=== THE PROBLEM ===
Find "Último mes (335, 548)" in the data below; transcribe the line it appears on and each line after it, exactly, to the end, and nothing else.
Segment Start: ENTRIES PROVIDED
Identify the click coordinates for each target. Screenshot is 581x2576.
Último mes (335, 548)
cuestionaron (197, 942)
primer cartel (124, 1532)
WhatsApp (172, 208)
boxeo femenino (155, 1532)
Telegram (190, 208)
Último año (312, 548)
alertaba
Segment End: ENTRIES PROVIDED
=== COMPLETED TASK ===
Último mes (335, 548)
cuestionaron (197, 942)
primer cartel (124, 1532)
WhatsApp (172, 208)
boxeo femenino (155, 1532)
Telegram (190, 208)
Último año (312, 548)
alertaba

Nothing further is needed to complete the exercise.